The chair was very comfortable. It seemed to be made of a kind of cloud-like pillowy substance and he felt warm. He had positioned himself as she directed, naked and blindfolded on this large white chair in the middle of an empty room. And then he waited for what seemed an eternity for her to arrive. He listened to the rain outside as it pelted against the window. Just the rain and his breath, that’s all. Silence in the dark. The velvet blindfold felt strange to him. It made him even more invisible inside its darkness. I’m a mass of secrets under velvet, he thought. No one will ever know me. No one ever has. I’m afraid.
When she entered the room he felt the air stir around him in tiny ripples. A kind of chill ran up his spine and every hair on his body seemed to lift at once. He was afraid, but her presence made something in him quicken and vibrate. Suddenly he was aware of his nakedness, but he had chosen this. His cock had never felt more vulnerable in his life. He had always used it as a sort of weapon before, against the world, but that would change now. He was tired into his bones, of women and men and his history. I don’t know who I am anymore, he thought. I don’t know why I am here, or why I have chosen this experience with a stranger. She’s here now, with me, in this empty room. I can feel her…

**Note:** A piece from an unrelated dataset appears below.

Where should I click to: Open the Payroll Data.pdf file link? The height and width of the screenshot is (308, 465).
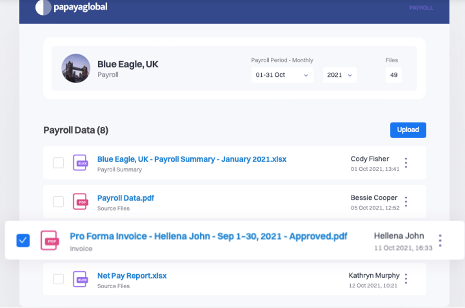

“I’m going to wash you clean,” she said.
Her voice was soft and it tinkled like a little bell near his ear. He felt the brush of something delicate, like silk against his arm. Music entered the room, suddenly, and pierced the air with Buddhist flutes that sounded like Japanese cranes in the wind. He heard the ringing of temple bells and the low keening sounds of the flutes crying. Under the blindfold, a tear escaped his eye and trapped itself wetly against his cheek. The music called to him inside, someplace very deep, but he couldn’t have explained its effect if he had tried.
“Don’t be afraid,” she said, and her cool hand traced up the skin of his thigh. He shivered and trembled a little under her fingertips. She seemed to take hours brushing over his thighs and chest. Her hands were so dreamlike they swept over him like feathers, or like the sound of the flutes calling in the distance.

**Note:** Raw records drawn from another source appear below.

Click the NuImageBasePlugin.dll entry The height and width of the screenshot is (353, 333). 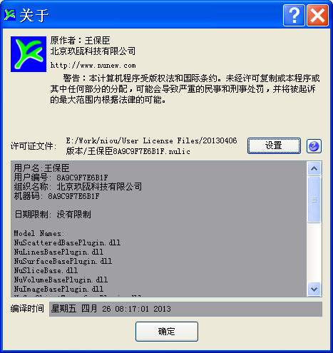(58, 289)
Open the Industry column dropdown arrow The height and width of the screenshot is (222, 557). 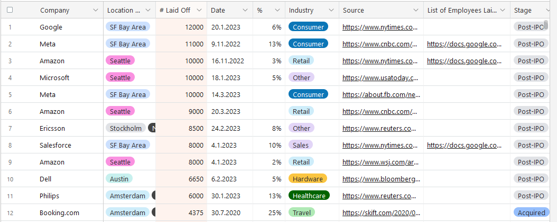click(x=331, y=11)
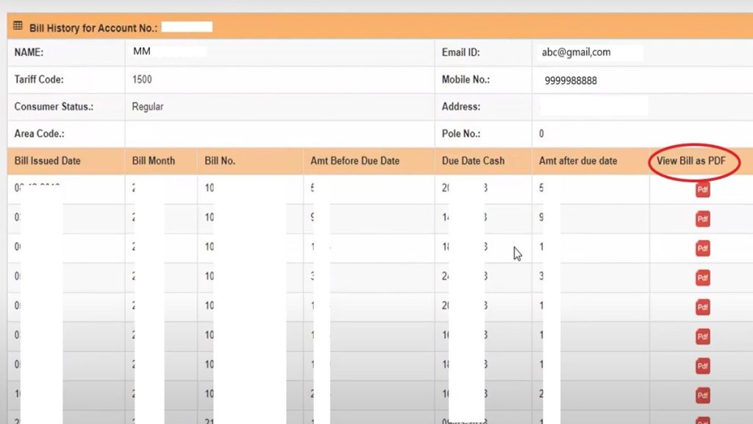Open the PDF bill in the second row

coord(702,219)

She moved over all the skin on his body that she could reach, like wind from some distant high mountain plain. As she touched him, his fear of her lessened. I’m floating like a cloud, he thought. Just the bells and the flutes and her touch and the rain. I don’t know who I am. Who am I? Where do I begin and where do I end?
She took his hands in hers and guided him to his feet.

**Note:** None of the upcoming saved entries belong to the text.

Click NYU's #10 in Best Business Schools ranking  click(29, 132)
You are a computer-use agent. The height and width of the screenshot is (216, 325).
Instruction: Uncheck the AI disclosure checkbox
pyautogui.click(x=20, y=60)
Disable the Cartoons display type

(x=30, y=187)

“Wait here a moment,” she said.
Q&A with Valentine Bonnaire
If you were to describe your book in only one word, what would it be?
What would you say inspired you to write it?
I wanted to compile a tiny first collection of my web published short stories. Because one of my stories was actually stolen without my permission for an anthology.
What was the source of inspiration for your characters?
You will see varied “people” as both in my tales. Each tale is different, hopefully the embodiment of a woman’s life, and of men and their lives and loves.
Have you ever been hit by the infamous “writer’s block”? What did you do to escape it?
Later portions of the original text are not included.